Sunday, 22 de December de 2024 ISSN 1519-7670 - Ano 24 - nº 1319

Gigolô, não. Companheiro



Eles chegam de mansinho, investem no namoro, prometem amor eterno e – logo, logo – decidem firmar a relação. Partem para dividir o mesmo teto, o mesmo carro e os mesmos bens, mas quem paga a conta, ao contrário do que prega a cartilha dos bons modos, é a dama. Infelizmente, casos assim não são novidade’ (‘Suplemento Feminino’ de O Estado de S. Paulo, 22/10)


A matéria ‘Gigolôs modernos’ discute, sem subterfúgios, um tema que poderia – e deveria – fazer parte das pautas das revistas femininas. Sem se preocupar com a auto-estima das leitoras, o jornalista presta um belo serviço, ao mostrar que esse tipo de comportamento não é novidade (antigamente as professoras eram as vítimas mais comuns), mas a postura da mulher continua a mesma: ‘É difícil admitir que o outro está com ela pelas vantagens que o vínculo lhe proporciona, e não porque a considera um bom objeto de amor’, como diz a psicóloga Lidia Aratangi.


O que diferencia a matéria do jornal das eventuais matérias sobre o assunto nas revistas femininas é o enfoque. No jornal, o assunto é colocado como um real problema. Nas revistas femininas, quando aparece, é mostrado como uma opção das mulheres: elas são as provedoras que investem no futuro do companheiro e da relação, cheias de justificativas como liberação feminina, igualdade entre parceiros etc. etc. Talvez por ter sido escrito por um homem, o texto do jornal consegue ir ao que interessa: em nome da liberação e dos novos tempos, as mulheres são exploradas e demoram a perceber isso. E as revistas femininas, que teoricamente conhecem bem a mulher, seus problemas e anseios, só reforçam os comportamentos negativos. Tudo em nome da liberação.


‘Amigas das mulheres’


E é em nome dessa liberação feminina que Nova de outubro, por exemplo, trata as mulheres como seres que só têm uma preocupação na vida: o namorado, amante ou marido. Como se falasse com adolescentes que estão no primeiro namoro, desfila matérias do tipo: ‘Ele te ama. Alguns indicadores sutis, mas significativos, de que só cabe você no coração dele’; ‘Meu namorado pediu um tempo’; ’50 truques já-prá-cá de sedução. Conselhos de nossos especialistas para se tornar poderosa em dobro’.


As mulheres retratadas, que certamente não refletem a realidade das leitoras, são adolescentes inseguras que usam a liberação – tanto sexual como profissional – somente com o objetivo de se fazerem mais atraentes para os homens.

ENUNCIADO A:
No texto sobre os gigolôs modernos, quem eram antigamente as vítimas mais comuns desse tipo de comportamento?
O texto e as linhas têm origens diferentes.

MATERIAL DA TAREFA:
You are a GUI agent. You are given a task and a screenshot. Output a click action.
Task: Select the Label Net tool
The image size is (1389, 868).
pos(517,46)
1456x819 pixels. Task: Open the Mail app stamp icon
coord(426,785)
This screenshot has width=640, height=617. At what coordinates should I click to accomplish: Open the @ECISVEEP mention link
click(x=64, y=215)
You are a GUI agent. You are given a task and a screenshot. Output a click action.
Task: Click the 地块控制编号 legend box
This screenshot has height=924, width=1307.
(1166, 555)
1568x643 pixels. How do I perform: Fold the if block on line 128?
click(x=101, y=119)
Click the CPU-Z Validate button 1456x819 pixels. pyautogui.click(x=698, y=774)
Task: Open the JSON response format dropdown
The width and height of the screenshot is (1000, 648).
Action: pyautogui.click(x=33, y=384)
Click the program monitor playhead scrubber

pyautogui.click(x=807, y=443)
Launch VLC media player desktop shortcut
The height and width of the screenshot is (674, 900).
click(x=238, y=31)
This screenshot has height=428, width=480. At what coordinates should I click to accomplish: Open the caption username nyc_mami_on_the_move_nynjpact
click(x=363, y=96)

ENUNCIADO B:
Edite as linhas do material a partir da que contém "This screenshot has width=640, height=617." até a última delas, trocando "Open" por "Access" e mantendo todo o resto igual. Apresente somente esse trecho.

RESPOSTA ESCRITA A:
As professoras.

RESPOSTA ESCRITA B:
This screenshot has width=640, height=617. At what coordinates should I click to accomplish: Access the @ECISVEEP mention link
click(x=64, y=215)
You are a GUI agent. You are given a task and a screenshot. Output a click action.
Task: Click the 地块控制编号 legend box
This screenshot has height=924, width=1307.
(1166, 555)
1568x643 pixels. How do I perform: Fold the if block on line 128?
click(x=101, y=119)
Click the CPU-Z Validate button 1456x819 pixels. pyautogui.click(x=698, y=774)
Task: Access the JSON response format dropdown
The width and height of the screenshot is (1000, 648).
Action: pyautogui.click(x=33, y=384)
Click the program monitor playhead scrubber

pyautogui.click(x=807, y=443)
Launch VLC media player desktop shortcut
The height and width of the screenshot is (674, 900).
click(x=238, y=31)
This screenshot has height=428, width=480. At what coordinates should I click to accomplish: Access the caption username nyc_mami_on_the_move_nynjpact
click(x=363, y=96)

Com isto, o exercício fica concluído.